Review of treatment documentation from 7:00 A.M. to 3:00 P.M. on 9/12/10 indicated that the treatment performed by Nurse #4 was not documented.
Review of medical record documentation, dated 9/13/10, indicated that an Orthopedic Consult was performed. Patient #1's feet were examined by the Orthopedic Physician Assistant (PA). The PA documented a bedside debridement was performed.
The Orthopedic Physician Assistant (PA) was interviewed in person on 9/28/10 at 7:45 A.M. The PA said that on 9/13/10 he/she saw Patient #1. The PA said the documentation was erroneous because he/she did not perform a bed side debridement but rather cleansed and examined the wounds on the right foot by probing the wounds with Q-tips to determine the extent/depth of the wounds. The PA said initially a bedside debridement was considered however; after the examination the determination was made to schedule a surgical debridement.
Tag No.: A0467
Based on interviews and documentation review the Hospital failed to ensure that treatment documentation was accurate and/or completed for one of one patients (Patient #1)
Findings included:
Medical record documentation, dated 9/11/10, indicated that Patient #1 presented to the Emergency Department (ED) with a swollen 2nd toe on the right foot that had been going on for weeks and was recently accompanied by fever and chills.

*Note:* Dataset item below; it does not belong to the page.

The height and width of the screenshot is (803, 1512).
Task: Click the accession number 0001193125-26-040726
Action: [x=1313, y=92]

The ED Nurse assigned to Patient #1 was interviewed on 9/28/10 at 11:15 A.M. The ED Nurse said Patient #1 had a dressing on his/her right foot which the ED Nurse removed. The ED Nurse said after the ED Physician examined Patient #1's feet the ED Nurse cleansed the affected areas on the right foot with gauze soaked normal saline and applied a dry dressing.
Review of ED documentation by the ED Nurse indicated that the wound care/dressing was not documented.

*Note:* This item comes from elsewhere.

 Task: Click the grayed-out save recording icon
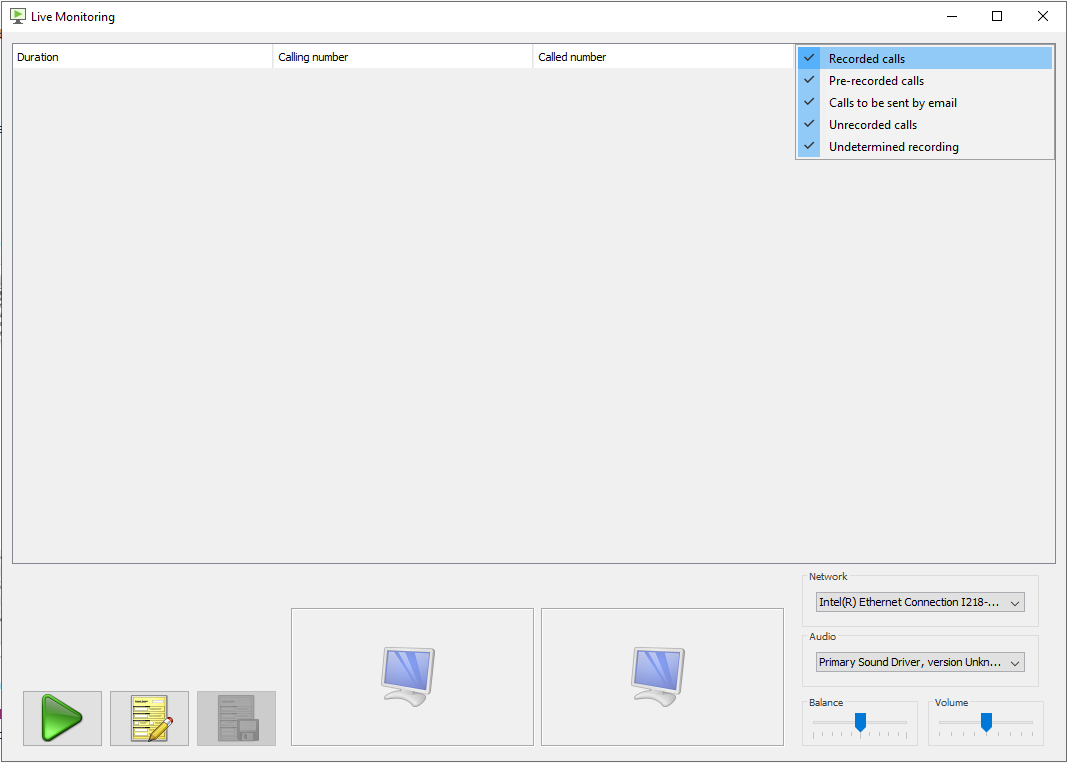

Review of Physician Orders, dated/timed 9/11/10 at 11:56 P.M., indicated that a treatment was ordered for the wound which consisted of daily normal saline irrigation with a dry sterile dressing.
The nurse who admitted Patient #1 (Nurse #3) was interviewed in person on 9/28/10 at 8:25 A.M. Nurse #3 said when Patient #1 came to the Unit his/her right foot was covered with a clean dressing which she left intact.
Review of Nurse #3's documentation, dated 9/12/10, indicated that the right foot was left open to air.
The nurse assigned to Patient #1 on 9/12/10 during the 7:00 A.M. to 3:00 P.M. shift (Nurse #4) was interviewed on 9/28/10 at 8:30 A.M. Nurse #4 reported changing Patient #1's right foot dressing during the morning. Nurse #4 said prior to applying a clean dressing the affected area was cleansed with normal saline. Nurse #4 said the dressing was removed when Patient #1 went for a magnetic resonance imaging study of the right foot.
Review of treatment documentation from 7:00 A.M. to 3:00 P.M. on 9/12/10 indicated that the treatment performed by Nurse #4 was not documented.
Review of medical record documentation, dated 9/13/10, indicated that an Orthopedic Consult was performed. Patient #1's feet were examined by the Orthopedic Physician Assistant (PA). The PA documented a bedside debridement was performed.
The Orthopedic Physician Assistant (PA) was interviewed in person on 9/28/10 at 7:45 A.M. The PA said that on 9/13/10 he/she saw Patient #1. The PA said the documentation was erroneous because he/she did not perform a bed side debridement but rather cleansed and examined the wounds on the right foot by probing the wounds with Q-tips to determine the extent/depth of the wounds. The PA said initially a bedside debridement was considered however; after the examination the determination was made to schedule a surgical debridement.